Segment Start: DATASET ENTRIES

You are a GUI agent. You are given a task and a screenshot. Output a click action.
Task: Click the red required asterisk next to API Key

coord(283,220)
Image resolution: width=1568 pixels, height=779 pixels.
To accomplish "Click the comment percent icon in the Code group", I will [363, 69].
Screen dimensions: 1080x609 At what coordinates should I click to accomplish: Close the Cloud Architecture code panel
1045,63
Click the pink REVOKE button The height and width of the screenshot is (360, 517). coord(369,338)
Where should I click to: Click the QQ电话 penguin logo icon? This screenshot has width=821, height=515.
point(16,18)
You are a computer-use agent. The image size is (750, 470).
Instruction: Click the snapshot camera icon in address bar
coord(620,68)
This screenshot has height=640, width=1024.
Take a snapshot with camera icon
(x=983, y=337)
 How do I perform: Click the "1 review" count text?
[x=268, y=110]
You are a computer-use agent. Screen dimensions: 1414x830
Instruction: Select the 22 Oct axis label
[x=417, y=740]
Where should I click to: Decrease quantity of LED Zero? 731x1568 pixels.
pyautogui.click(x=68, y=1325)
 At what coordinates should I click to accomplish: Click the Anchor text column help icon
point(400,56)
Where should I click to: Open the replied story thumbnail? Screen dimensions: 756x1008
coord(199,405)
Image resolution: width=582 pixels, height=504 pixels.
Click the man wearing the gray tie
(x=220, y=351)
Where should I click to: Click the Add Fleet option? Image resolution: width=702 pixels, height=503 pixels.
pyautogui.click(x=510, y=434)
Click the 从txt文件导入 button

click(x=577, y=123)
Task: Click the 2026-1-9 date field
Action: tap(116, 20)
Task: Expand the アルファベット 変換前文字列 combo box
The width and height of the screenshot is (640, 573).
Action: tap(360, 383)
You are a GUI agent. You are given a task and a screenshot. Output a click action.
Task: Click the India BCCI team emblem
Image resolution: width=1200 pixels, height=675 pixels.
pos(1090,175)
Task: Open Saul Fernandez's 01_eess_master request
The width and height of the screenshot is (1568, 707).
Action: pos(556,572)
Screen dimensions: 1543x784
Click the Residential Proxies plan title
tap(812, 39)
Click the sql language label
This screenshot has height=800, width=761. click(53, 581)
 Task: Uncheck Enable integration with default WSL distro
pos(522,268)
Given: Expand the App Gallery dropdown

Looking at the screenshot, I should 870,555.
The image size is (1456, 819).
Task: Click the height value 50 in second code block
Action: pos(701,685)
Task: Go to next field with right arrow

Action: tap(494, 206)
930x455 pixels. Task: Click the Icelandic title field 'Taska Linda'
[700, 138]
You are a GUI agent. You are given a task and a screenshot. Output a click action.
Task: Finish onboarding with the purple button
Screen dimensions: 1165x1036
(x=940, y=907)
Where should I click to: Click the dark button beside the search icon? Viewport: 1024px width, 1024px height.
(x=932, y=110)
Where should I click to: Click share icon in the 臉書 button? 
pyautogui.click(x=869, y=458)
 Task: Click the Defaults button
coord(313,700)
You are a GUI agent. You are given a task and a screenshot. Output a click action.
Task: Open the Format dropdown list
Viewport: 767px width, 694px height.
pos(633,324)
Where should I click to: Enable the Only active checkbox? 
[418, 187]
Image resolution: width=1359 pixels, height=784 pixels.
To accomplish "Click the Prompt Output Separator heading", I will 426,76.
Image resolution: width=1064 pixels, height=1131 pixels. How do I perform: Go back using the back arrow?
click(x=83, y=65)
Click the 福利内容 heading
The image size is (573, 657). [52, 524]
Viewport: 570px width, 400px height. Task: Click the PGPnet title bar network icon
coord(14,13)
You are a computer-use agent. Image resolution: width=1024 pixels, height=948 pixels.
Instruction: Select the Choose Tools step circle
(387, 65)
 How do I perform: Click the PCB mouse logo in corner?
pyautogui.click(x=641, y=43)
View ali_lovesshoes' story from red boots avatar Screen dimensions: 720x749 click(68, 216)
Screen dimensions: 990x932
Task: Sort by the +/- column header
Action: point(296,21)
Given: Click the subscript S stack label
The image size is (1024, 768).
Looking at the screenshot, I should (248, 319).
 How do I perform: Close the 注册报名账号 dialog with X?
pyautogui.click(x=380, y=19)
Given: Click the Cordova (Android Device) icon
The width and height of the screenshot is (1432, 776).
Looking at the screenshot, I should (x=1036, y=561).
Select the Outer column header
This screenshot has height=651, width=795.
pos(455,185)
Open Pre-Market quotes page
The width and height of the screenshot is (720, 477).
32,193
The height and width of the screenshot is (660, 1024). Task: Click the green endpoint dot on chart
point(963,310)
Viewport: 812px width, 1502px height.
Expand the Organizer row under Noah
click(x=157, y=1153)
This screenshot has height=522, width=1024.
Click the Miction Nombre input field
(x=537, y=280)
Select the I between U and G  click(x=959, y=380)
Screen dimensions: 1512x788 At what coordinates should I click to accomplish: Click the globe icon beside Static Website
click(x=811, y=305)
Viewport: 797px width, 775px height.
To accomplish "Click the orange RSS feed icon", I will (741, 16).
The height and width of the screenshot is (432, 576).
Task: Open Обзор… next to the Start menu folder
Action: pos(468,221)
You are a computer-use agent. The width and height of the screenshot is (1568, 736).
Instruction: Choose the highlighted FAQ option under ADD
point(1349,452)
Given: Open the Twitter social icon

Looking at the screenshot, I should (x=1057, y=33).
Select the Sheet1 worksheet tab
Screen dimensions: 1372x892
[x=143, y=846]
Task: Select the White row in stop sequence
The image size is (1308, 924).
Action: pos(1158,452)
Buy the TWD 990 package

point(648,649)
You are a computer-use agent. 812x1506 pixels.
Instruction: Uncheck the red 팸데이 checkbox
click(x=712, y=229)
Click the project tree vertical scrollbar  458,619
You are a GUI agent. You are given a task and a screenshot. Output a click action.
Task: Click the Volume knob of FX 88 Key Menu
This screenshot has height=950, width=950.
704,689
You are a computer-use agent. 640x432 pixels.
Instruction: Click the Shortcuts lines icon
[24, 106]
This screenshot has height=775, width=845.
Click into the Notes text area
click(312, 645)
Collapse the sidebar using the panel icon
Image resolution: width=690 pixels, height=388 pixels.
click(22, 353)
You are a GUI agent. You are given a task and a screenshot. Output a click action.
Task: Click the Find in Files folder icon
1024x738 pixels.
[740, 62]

Segment End: DATASET ENTRIES

The answer must contain only the lines from the one with "Buy the TWD 990 package" to the end of the entries above, each written out exactly.

Buy the TWD 990 package

point(648,649)
You are a computer-use agent. 812x1506 pixels.
Instruction: Uncheck the red 팸데이 checkbox
click(x=712, y=229)
Click the project tree vertical scrollbar  458,619
You are a GUI agent. You are given a task and a screenshot. Output a click action.
Task: Click the Volume knob of FX 88 Key Menu
This screenshot has height=950, width=950.
704,689
You are a computer-use agent. 640x432 pixels.
Instruction: Click the Shortcuts lines icon
[24, 106]
This screenshot has height=775, width=845.
Click into the Notes text area
click(312, 645)
Collapse the sidebar using the panel icon
Image resolution: width=690 pixels, height=388 pixels.
click(22, 353)
You are a GUI agent. You are given a task and a screenshot. Output a click action.
Task: Click the Find in Files folder icon
1024x738 pixels.
[740, 62]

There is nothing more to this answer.